+++ AVAILABLE RECORDS
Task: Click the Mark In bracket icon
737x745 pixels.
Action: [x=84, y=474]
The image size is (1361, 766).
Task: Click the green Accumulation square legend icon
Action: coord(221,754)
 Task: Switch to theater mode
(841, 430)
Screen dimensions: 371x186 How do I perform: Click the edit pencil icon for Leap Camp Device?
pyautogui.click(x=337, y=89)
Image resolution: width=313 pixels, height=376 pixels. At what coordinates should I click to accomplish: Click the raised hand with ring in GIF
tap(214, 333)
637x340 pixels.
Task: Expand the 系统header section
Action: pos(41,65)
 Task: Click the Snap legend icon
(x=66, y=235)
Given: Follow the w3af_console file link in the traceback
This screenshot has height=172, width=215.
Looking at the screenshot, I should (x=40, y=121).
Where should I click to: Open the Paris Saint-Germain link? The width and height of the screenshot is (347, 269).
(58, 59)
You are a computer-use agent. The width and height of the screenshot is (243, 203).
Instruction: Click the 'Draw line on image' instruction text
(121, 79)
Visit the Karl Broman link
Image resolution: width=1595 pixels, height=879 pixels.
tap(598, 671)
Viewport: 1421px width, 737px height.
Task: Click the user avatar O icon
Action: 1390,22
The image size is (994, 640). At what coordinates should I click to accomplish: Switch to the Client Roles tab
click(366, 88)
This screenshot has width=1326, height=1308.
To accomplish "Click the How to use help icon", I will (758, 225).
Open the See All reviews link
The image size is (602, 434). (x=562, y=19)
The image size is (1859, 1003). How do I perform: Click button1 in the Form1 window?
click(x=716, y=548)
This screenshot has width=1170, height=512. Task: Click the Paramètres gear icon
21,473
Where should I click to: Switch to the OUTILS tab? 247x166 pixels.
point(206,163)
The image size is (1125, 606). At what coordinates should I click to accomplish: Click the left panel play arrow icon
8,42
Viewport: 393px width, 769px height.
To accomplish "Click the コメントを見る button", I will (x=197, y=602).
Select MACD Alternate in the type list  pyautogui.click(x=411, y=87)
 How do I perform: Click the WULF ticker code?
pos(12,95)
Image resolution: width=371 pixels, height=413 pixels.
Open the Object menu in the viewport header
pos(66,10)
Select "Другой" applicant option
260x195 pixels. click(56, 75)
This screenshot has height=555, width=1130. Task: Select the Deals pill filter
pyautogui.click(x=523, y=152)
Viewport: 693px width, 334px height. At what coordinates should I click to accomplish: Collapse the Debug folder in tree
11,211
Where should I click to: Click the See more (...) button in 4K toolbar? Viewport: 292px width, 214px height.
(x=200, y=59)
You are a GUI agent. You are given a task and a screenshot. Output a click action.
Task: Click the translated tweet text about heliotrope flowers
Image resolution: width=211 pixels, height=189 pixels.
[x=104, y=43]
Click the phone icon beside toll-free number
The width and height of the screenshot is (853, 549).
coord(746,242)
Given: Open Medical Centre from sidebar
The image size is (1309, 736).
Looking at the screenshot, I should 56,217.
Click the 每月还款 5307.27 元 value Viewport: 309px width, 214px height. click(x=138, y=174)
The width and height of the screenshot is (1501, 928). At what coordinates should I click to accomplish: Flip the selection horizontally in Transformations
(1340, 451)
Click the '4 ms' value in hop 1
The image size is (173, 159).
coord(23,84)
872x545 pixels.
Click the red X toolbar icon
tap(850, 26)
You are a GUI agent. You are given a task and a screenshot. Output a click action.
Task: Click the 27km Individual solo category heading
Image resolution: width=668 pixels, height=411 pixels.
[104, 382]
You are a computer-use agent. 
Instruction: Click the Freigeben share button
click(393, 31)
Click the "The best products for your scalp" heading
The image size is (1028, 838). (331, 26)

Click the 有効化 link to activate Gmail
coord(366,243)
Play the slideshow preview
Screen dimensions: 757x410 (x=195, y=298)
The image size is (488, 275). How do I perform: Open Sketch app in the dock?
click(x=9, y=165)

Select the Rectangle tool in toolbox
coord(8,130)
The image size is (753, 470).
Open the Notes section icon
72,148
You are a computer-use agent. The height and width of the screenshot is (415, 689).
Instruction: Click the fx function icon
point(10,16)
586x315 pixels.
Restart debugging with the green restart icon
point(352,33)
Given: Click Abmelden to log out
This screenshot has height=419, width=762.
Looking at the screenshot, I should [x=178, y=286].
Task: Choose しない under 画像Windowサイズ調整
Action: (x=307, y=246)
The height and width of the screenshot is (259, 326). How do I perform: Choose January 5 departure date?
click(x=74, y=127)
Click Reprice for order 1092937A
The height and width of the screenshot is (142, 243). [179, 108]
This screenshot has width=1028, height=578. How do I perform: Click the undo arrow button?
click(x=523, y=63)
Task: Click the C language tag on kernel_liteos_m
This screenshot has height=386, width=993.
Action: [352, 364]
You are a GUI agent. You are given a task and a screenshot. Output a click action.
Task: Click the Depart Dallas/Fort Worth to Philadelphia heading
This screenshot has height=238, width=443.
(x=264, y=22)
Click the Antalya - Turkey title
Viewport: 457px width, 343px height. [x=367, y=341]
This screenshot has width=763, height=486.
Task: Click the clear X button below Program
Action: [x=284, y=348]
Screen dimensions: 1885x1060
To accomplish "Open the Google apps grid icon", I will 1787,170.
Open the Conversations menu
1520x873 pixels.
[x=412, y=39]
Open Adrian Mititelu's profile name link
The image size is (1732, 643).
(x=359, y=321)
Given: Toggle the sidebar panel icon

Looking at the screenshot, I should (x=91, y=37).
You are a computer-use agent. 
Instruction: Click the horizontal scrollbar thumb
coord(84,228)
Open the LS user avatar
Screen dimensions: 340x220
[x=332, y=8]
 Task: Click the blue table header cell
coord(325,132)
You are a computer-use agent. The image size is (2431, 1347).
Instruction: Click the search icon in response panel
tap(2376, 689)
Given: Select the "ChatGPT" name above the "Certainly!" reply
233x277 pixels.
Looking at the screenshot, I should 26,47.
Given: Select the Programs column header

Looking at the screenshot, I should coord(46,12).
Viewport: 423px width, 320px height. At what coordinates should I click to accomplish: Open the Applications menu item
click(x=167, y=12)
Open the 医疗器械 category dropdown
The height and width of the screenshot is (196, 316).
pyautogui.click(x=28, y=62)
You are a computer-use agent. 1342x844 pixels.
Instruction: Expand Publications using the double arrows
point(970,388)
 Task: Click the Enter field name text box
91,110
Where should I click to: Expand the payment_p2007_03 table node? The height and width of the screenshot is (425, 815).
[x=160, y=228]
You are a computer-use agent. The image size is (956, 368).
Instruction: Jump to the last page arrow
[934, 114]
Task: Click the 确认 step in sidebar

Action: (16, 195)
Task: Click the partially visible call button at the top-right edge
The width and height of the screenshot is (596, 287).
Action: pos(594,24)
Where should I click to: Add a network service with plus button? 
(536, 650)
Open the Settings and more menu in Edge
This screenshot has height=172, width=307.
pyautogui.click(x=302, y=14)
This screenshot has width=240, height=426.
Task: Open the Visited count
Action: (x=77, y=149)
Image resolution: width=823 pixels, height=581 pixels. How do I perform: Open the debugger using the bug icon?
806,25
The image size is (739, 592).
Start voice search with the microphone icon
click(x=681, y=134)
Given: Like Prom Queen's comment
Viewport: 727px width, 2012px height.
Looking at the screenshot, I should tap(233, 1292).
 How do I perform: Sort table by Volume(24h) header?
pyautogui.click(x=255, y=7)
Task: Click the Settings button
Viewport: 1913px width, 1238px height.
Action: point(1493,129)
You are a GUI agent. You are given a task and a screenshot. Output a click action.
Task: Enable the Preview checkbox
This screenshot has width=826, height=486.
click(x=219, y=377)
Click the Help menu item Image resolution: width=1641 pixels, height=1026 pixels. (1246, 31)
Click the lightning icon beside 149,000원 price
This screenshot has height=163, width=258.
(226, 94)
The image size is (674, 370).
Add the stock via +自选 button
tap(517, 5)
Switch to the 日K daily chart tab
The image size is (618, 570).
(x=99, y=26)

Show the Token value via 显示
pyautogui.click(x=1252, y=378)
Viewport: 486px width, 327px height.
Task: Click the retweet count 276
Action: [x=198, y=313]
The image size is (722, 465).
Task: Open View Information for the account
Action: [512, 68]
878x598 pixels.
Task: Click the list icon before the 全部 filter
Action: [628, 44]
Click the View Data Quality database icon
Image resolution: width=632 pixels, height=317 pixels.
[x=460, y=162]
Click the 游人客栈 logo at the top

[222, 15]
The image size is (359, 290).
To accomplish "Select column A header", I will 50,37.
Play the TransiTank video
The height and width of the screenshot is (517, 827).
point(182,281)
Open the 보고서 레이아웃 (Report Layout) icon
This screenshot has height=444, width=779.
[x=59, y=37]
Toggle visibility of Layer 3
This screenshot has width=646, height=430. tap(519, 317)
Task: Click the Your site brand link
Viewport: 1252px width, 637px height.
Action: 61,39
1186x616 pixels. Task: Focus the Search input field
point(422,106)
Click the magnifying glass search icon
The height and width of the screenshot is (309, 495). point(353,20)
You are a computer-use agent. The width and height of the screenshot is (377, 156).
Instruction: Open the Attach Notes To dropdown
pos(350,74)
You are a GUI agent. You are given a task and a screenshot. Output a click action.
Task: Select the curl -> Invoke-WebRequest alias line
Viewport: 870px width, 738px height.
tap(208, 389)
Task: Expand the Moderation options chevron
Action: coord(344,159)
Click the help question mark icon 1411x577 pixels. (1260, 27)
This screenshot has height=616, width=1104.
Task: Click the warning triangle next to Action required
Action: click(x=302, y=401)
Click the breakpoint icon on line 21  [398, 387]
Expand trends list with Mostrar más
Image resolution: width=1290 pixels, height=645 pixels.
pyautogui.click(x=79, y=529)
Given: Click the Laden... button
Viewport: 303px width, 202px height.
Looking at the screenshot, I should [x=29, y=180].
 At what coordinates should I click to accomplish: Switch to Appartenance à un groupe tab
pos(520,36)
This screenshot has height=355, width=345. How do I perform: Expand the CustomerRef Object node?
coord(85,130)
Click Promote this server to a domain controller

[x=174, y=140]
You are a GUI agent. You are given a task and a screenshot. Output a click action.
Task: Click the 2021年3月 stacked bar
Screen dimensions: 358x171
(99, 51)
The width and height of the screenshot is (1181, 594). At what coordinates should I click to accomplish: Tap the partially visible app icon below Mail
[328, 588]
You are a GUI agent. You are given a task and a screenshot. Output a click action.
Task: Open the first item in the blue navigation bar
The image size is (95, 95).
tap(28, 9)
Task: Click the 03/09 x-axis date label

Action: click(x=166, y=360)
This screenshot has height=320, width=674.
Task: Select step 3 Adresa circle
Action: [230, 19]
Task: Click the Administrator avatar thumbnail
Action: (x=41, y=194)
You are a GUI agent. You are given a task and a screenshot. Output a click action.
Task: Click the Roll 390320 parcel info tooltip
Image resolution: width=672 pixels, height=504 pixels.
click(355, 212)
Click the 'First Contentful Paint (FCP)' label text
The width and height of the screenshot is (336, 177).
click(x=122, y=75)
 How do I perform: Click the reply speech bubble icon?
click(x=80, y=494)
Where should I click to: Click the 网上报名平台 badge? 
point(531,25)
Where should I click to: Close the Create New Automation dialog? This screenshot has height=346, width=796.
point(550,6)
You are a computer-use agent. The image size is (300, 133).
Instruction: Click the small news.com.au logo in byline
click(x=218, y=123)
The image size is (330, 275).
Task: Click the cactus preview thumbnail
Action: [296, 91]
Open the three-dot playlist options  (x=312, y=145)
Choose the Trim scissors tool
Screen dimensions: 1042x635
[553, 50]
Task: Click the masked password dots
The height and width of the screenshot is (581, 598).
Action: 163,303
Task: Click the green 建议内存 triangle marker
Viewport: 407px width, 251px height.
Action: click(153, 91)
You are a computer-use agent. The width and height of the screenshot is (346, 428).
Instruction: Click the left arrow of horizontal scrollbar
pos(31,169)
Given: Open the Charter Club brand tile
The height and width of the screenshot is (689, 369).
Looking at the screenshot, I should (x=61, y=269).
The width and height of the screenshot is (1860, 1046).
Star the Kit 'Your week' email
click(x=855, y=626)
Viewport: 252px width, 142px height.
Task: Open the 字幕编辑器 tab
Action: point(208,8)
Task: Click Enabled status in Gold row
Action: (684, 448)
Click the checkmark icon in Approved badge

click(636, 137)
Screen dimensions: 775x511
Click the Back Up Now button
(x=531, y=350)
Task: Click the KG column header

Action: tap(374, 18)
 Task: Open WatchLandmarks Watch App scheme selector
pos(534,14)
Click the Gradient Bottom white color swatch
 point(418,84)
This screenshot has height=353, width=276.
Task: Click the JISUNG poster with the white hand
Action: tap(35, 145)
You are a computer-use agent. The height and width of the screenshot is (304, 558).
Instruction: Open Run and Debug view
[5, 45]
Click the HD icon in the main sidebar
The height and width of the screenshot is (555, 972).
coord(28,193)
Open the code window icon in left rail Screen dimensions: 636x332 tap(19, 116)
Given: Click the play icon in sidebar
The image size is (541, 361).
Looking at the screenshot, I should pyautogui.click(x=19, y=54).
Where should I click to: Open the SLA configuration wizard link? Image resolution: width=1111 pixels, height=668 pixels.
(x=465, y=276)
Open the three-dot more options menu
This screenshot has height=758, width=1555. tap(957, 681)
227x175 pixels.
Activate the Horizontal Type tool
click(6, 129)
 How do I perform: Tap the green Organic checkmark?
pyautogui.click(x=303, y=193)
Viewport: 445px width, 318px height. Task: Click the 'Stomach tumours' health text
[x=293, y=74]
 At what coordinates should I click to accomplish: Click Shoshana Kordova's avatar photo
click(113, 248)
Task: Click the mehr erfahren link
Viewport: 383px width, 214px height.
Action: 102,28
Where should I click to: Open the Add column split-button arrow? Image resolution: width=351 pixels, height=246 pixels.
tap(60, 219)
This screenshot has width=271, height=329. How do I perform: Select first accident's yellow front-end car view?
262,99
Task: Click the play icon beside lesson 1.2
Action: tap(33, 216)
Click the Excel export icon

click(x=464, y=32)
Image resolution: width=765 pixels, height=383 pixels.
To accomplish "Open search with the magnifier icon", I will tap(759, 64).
++++++
> WORK REQUIRED
Write out, as a numbered list, every line of the items above from the one containing "Where should I click to: Expand" down to the one containing "Action: pos(594,24)", leaving out blank lines.

> FINISHED EXERCISE
1. Where should I click to: Expand the payment_p2007_03 table node? The height and width of the screenshot is (425, 815).
2. [x=160, y=228]
3. You are a computer-use agent. The image size is (956, 368).
4. Instruction: Jump to the last page arrow
5. [934, 114]
6. Task: Click the 确认 step in sidebar
7. Action: (16, 195)
8. Task: Click the partially visible call button at the top-right edge
9. The width and height of the screenshot is (596, 287).
10. Action: pos(594,24)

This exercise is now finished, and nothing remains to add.